A few years before I started Swamp Rabbit Books I was in a huge bookstore on the West Coast, and I came across a misshelved little volume from the 18th century, leatherbound and worn, tucked in with
the glossy paperbacks in the travel section. I wrapped it carefully in my coat and gingerly took it to the customer service counter. The rest of the day I felt like I'd been granted a glimpse through a magical
window that looked out on centuries of history.
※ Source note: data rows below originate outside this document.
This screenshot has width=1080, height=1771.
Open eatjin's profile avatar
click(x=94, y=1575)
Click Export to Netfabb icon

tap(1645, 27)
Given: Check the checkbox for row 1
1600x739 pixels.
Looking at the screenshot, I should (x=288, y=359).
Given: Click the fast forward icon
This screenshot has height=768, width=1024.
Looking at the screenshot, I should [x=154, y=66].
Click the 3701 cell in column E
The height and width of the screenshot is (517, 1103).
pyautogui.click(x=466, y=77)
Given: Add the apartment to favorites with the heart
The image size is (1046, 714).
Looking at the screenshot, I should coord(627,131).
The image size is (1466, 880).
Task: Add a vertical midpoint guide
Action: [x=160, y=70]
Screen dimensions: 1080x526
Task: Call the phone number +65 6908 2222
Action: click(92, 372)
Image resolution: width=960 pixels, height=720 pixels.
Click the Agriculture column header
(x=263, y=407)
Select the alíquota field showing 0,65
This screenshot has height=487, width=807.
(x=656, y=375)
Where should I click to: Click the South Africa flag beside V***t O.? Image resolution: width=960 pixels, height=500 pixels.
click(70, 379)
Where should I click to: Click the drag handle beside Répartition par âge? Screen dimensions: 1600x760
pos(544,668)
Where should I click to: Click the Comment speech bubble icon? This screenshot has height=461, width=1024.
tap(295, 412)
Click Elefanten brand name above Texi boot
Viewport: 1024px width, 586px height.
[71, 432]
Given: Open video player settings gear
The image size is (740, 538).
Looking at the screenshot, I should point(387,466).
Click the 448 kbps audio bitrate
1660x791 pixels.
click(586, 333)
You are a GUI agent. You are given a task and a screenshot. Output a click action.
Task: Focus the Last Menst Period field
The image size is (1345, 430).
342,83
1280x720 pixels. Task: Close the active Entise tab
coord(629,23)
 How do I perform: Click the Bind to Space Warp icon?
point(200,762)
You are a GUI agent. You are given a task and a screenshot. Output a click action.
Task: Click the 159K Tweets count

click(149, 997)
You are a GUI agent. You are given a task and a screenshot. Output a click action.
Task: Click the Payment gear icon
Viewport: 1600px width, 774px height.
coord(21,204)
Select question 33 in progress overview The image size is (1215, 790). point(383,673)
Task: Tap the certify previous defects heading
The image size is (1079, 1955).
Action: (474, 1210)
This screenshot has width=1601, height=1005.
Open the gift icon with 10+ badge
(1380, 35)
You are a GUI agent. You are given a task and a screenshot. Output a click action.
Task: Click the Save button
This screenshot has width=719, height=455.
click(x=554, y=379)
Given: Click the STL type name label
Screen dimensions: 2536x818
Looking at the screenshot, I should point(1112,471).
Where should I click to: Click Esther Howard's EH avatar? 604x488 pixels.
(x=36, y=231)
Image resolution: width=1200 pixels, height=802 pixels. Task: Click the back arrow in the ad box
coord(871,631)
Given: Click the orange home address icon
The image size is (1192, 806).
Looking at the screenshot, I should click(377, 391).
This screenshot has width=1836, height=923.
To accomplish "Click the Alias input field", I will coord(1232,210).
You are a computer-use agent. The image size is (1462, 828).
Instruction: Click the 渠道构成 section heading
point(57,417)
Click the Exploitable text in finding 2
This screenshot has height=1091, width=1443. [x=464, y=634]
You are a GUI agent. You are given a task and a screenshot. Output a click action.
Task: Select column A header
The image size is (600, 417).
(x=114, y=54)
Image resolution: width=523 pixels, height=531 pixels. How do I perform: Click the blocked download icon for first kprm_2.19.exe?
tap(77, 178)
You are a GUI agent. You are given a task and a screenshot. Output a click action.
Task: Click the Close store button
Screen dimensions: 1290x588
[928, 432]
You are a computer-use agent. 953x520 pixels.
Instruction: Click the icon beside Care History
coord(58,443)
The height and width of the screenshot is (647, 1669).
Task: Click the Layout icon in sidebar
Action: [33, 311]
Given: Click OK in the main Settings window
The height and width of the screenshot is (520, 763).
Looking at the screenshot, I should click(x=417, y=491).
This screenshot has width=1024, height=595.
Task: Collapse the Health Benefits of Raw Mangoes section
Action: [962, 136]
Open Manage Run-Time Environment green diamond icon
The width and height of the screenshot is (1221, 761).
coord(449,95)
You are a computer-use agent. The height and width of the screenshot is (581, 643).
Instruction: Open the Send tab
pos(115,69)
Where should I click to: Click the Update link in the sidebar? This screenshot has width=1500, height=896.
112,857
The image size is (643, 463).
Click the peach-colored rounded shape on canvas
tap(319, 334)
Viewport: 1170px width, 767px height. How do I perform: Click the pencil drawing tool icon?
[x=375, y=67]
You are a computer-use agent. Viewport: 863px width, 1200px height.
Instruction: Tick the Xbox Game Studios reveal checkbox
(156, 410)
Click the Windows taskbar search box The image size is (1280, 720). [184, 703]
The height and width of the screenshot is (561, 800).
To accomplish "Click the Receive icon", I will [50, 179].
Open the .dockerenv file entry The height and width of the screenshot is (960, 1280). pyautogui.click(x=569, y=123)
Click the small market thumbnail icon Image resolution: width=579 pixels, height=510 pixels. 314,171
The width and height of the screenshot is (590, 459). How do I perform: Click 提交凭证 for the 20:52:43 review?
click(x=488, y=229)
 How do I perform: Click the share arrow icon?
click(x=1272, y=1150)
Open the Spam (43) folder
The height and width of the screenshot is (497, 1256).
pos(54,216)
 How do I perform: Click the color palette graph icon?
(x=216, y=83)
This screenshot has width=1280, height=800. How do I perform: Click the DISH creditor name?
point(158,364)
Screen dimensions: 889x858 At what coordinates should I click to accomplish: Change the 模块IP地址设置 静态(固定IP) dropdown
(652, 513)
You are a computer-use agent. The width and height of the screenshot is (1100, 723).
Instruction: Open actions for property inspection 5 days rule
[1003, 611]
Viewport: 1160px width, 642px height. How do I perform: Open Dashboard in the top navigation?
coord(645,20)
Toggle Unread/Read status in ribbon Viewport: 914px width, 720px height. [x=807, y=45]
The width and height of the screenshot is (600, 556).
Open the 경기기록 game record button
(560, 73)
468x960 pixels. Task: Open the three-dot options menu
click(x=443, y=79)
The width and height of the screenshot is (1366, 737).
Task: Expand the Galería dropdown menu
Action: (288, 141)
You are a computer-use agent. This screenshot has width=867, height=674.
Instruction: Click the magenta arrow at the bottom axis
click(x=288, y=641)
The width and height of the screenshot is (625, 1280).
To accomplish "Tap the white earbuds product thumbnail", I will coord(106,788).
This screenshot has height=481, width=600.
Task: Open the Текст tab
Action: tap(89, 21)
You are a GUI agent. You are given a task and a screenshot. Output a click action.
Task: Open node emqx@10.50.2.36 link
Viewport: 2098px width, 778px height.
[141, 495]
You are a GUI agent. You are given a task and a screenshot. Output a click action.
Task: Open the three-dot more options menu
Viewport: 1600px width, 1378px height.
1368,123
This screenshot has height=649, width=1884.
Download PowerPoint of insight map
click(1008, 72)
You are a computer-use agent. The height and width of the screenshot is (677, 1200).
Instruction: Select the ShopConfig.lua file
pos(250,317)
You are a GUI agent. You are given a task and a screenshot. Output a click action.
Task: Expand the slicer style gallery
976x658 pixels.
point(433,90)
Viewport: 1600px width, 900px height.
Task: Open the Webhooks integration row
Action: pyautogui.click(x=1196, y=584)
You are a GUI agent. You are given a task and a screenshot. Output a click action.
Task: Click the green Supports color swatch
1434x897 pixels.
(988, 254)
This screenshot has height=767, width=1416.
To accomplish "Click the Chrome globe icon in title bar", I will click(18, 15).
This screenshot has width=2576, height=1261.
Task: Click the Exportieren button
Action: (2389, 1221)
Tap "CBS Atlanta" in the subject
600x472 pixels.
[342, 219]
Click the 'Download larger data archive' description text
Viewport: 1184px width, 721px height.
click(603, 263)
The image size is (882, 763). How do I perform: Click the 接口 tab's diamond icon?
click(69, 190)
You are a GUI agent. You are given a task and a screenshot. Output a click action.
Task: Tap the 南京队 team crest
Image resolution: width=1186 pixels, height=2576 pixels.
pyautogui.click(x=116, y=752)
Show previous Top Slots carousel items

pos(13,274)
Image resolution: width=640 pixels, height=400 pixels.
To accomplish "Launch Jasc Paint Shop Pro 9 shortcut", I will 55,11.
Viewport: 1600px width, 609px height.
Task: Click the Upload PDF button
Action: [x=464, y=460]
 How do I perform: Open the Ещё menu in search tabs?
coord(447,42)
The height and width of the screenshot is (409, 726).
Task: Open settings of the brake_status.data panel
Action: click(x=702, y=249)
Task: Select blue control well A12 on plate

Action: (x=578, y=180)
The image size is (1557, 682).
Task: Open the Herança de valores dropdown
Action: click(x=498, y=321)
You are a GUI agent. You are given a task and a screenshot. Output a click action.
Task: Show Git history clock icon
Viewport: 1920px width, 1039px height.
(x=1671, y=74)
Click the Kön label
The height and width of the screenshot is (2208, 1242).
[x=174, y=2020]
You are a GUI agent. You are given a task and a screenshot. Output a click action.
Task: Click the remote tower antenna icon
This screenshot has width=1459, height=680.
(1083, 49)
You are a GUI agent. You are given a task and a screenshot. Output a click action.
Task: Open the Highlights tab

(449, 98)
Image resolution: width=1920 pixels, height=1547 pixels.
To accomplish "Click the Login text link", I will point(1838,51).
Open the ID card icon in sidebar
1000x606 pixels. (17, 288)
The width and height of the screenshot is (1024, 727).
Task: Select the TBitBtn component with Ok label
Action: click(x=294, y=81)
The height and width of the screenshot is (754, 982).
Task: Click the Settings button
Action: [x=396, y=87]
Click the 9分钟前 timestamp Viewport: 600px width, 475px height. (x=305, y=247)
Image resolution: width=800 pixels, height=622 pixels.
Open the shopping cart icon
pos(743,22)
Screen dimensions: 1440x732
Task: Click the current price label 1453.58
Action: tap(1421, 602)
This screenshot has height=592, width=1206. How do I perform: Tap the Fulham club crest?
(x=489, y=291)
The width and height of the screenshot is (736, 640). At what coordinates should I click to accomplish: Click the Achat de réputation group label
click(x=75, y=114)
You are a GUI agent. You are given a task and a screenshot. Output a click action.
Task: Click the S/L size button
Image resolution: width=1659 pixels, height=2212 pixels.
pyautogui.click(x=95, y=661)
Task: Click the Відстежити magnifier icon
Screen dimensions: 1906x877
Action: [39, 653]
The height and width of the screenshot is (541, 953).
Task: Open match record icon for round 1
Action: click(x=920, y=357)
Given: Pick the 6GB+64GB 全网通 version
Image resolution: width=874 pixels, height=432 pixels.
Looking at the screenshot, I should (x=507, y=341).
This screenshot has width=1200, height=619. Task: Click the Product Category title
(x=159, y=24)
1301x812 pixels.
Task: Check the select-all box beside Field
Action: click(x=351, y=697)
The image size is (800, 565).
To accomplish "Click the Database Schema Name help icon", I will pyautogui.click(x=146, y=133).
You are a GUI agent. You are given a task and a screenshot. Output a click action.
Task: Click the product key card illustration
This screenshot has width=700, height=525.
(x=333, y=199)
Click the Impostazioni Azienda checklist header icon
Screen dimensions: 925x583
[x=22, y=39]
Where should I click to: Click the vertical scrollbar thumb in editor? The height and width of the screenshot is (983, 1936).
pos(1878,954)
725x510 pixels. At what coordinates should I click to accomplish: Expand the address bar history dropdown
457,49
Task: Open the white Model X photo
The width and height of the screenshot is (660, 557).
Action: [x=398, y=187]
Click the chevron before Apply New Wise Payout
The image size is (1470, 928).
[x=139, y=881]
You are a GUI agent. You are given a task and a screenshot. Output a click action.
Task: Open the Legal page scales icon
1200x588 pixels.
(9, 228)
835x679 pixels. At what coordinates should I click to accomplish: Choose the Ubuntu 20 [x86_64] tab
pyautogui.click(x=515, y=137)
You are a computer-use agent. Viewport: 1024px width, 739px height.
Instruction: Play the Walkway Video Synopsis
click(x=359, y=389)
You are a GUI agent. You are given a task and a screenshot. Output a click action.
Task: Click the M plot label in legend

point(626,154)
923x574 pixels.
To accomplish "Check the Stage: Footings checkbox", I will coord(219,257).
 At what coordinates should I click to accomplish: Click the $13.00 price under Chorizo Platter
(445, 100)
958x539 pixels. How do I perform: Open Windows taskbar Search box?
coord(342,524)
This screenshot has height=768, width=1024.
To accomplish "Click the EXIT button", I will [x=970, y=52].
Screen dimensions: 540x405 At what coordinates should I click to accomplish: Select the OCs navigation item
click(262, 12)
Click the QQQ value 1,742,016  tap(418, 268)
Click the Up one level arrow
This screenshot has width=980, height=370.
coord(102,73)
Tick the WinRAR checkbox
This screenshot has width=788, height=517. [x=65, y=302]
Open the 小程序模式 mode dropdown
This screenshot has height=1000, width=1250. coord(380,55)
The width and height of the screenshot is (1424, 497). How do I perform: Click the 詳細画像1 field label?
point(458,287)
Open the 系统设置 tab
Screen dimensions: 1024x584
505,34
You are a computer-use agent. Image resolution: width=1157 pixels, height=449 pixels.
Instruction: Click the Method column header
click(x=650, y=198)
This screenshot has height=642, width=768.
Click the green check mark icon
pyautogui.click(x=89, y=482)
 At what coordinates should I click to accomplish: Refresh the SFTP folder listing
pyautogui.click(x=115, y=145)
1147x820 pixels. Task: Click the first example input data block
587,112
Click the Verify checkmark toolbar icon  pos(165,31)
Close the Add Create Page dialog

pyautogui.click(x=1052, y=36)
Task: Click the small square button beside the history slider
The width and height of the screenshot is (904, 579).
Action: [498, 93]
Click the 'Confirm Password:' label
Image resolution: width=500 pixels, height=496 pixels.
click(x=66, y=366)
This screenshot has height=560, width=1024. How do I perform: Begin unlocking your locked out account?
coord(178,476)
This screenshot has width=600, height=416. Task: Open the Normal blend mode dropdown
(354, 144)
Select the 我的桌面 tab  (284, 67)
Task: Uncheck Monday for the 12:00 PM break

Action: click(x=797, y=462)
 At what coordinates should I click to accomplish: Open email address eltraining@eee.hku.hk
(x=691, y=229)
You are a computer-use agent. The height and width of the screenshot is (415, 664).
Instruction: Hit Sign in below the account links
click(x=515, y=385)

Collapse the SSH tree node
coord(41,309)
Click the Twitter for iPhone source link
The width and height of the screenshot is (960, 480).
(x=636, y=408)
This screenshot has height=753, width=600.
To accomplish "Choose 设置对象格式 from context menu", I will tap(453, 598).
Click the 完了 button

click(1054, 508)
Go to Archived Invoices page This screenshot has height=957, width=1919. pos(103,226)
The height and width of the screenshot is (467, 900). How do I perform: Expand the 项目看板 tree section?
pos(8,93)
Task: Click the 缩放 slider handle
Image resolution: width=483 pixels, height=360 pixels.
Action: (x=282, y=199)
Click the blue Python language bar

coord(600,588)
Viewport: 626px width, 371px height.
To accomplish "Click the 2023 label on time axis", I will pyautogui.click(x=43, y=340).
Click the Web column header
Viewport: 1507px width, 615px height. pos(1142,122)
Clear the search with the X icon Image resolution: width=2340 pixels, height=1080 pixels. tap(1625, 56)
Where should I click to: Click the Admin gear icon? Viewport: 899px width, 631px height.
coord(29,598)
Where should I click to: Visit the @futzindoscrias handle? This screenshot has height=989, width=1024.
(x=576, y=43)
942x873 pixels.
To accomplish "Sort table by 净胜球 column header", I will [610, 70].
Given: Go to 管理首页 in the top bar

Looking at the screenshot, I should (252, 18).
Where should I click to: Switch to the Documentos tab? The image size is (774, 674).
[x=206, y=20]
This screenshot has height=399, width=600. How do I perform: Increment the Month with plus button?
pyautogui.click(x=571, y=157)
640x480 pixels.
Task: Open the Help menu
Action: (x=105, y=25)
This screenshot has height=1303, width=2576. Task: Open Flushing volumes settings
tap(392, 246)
Now I am surrounded by books all the time: my bedroom alone has five bookcases in it, not counting the entire wall I converted to shelving when I first moved in. I love it. The smell of ink and paper, the rustle of pages turning, the stateliness of a line of titles standing shoulder-to-shoulder on a shelf. That magic contained in a book goes beyond just words on pages. A book lives through time; it doesn't just exist the way an appliance might, and it collects readers the way a reader might collect books. It keeps a piece of every reader with it: a bookplate, a signature of ownership, a dog-eared page or underlined passage, a hint of wear on the jacket. Books can change lives, and they do. My job is to help make that happen, by connecting books with readers.
I like collectible books, too: the pristine first edition, like a single moment of history -- the debut of a work of art! --preserved as it was that day; the signed copies, once held in the hands of their creator and marked by those hands. I have a few books that were the personal copies of their authors, passed down through the family after they passed.
I founded Swamp Rabbit Books in 2009, when I was living in South Carolina. A swamp rabbit is an unassuming Southern creature probably best known for an incident in which one tried to board a small boat bearing then-president Jimmy Carter, who rather ineffectively attempted to fend it off with a paddle. I thought I'd be opening up a bookstore down there at some point, and it seemed like a good mascot for a Southern bookstore. I began by selling books online, and that's still where I sell most of my books. The store never materialized and when I had the opportunity to move to Boston, one of the literary centers of the country, I jumped on it. I have a few thousand books now, ranging from the 1700s to this year, and I'm adding more all the time. Just like the search for vintage clothing, finding books of
interest is a treasure hunt and a joy.
I'll be returning to the Top Shelf Flea this fall with more modern first editions, more signed copies, and more inexpensive paperbacks. I'll also be bringing some more stationary and art, including the disbound pages of book illustrations that proved popular last spring; some of these will be framed, but most will be loose. I also expect to devote a good bit of space to antiquarian books, which I have not done in the past.
Looking forward to seeing you there!